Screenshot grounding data

---

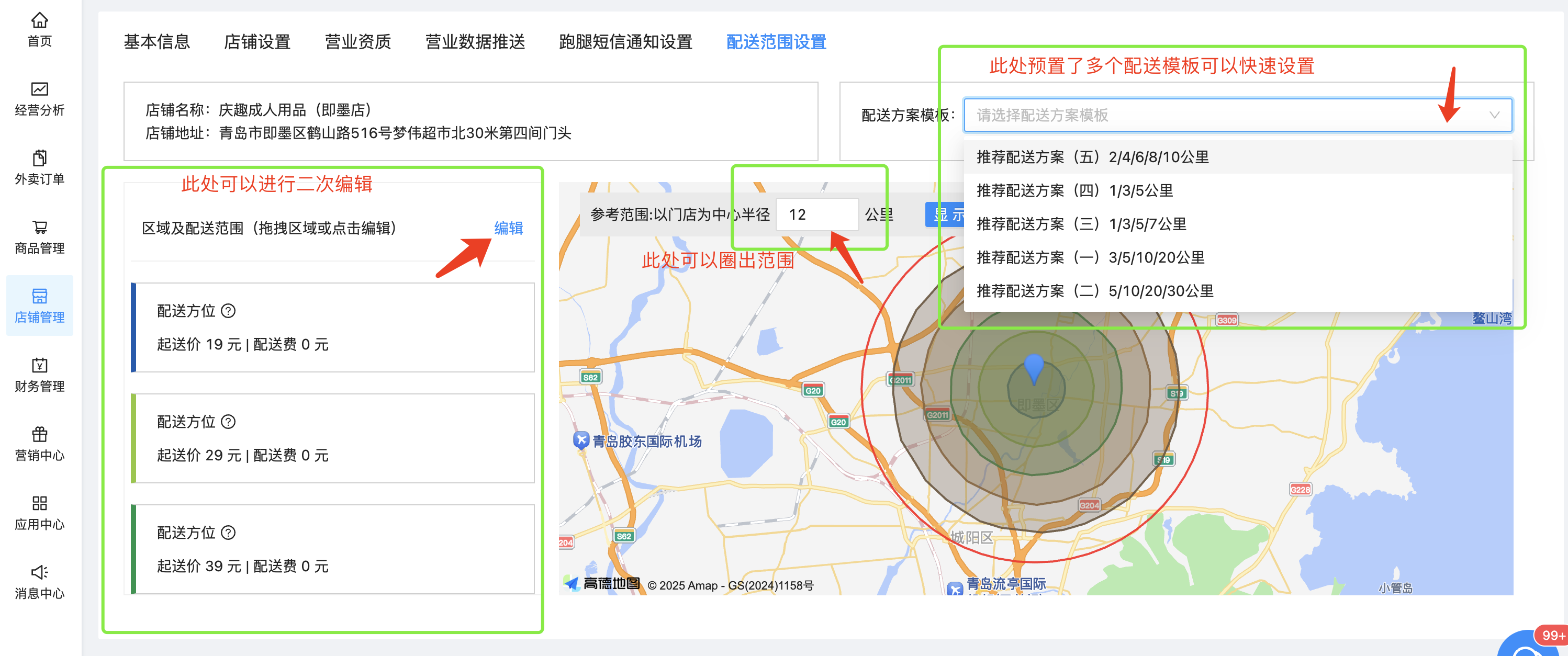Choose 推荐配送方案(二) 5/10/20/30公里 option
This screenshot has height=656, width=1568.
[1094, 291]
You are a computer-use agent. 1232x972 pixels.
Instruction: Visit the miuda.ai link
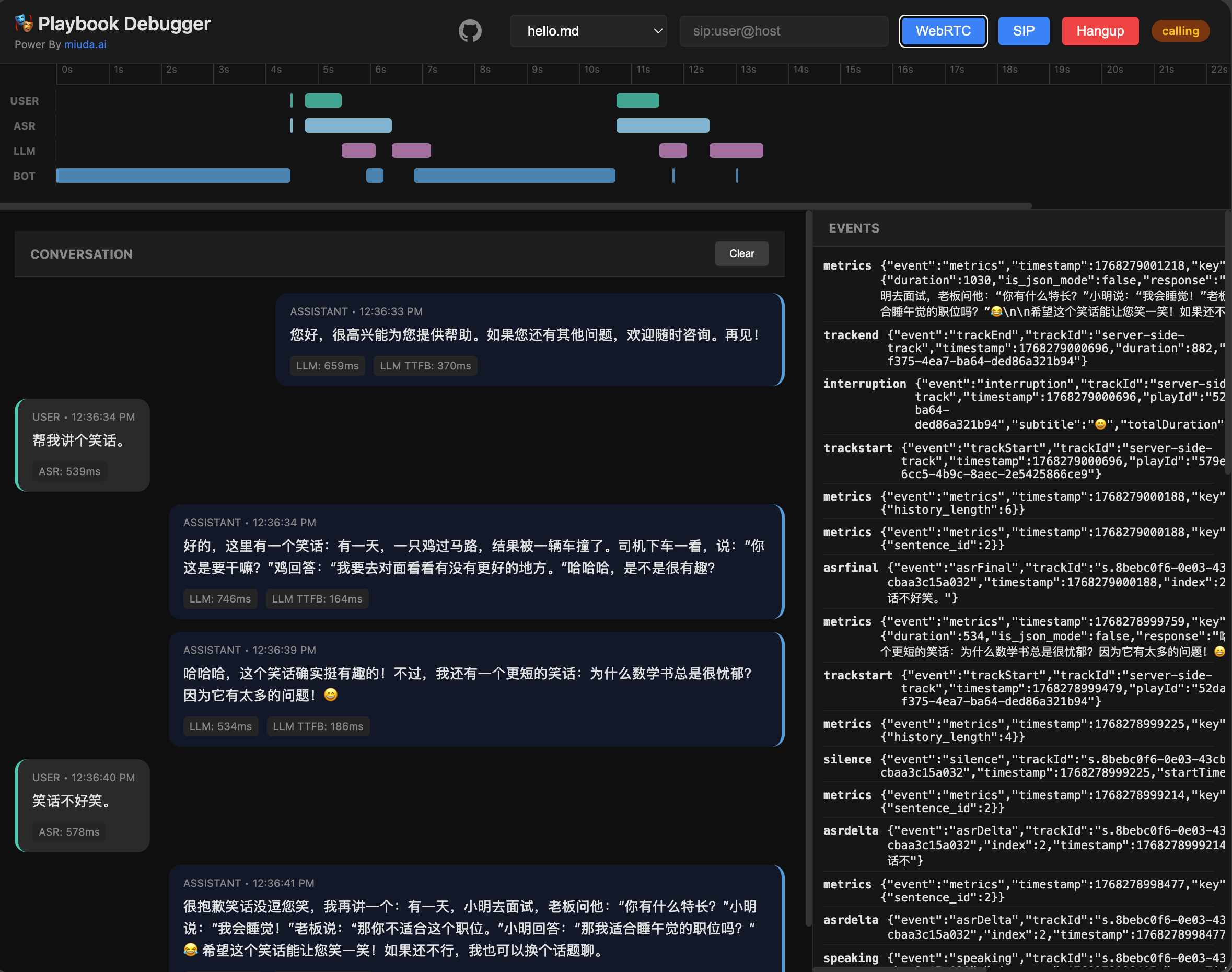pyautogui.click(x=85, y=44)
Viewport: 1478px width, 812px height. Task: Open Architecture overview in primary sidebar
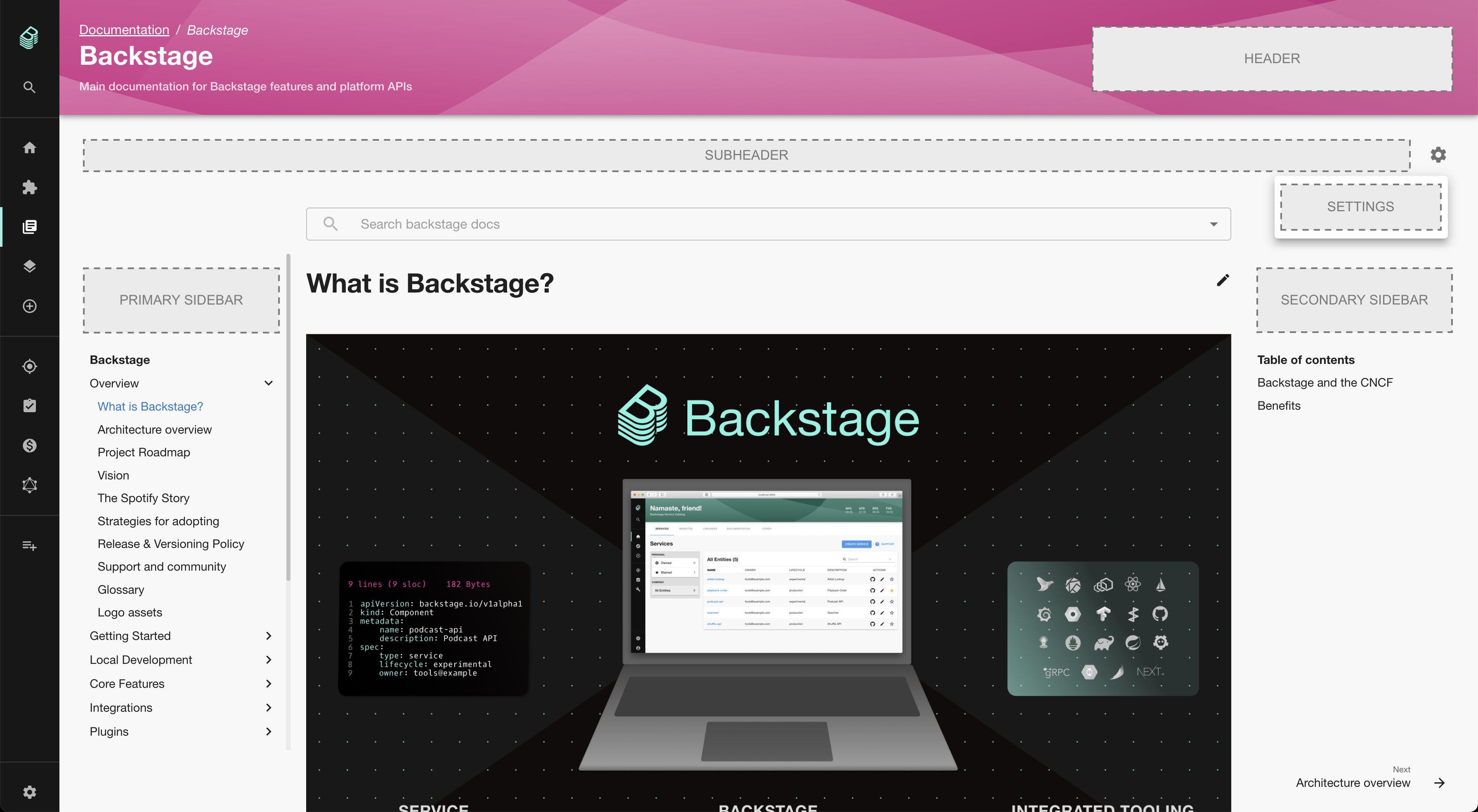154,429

---

EXERCISE DETAILS
Every line from the one containing "Viewport: 1478px width, 812px" through the last line of the records is to be reproduced exactly, with pictures left out and nothing else given.

FINAL ANSWER
Viewport: 1478px width, 812px height. Task: Open Architecture overview in primary sidebar
154,429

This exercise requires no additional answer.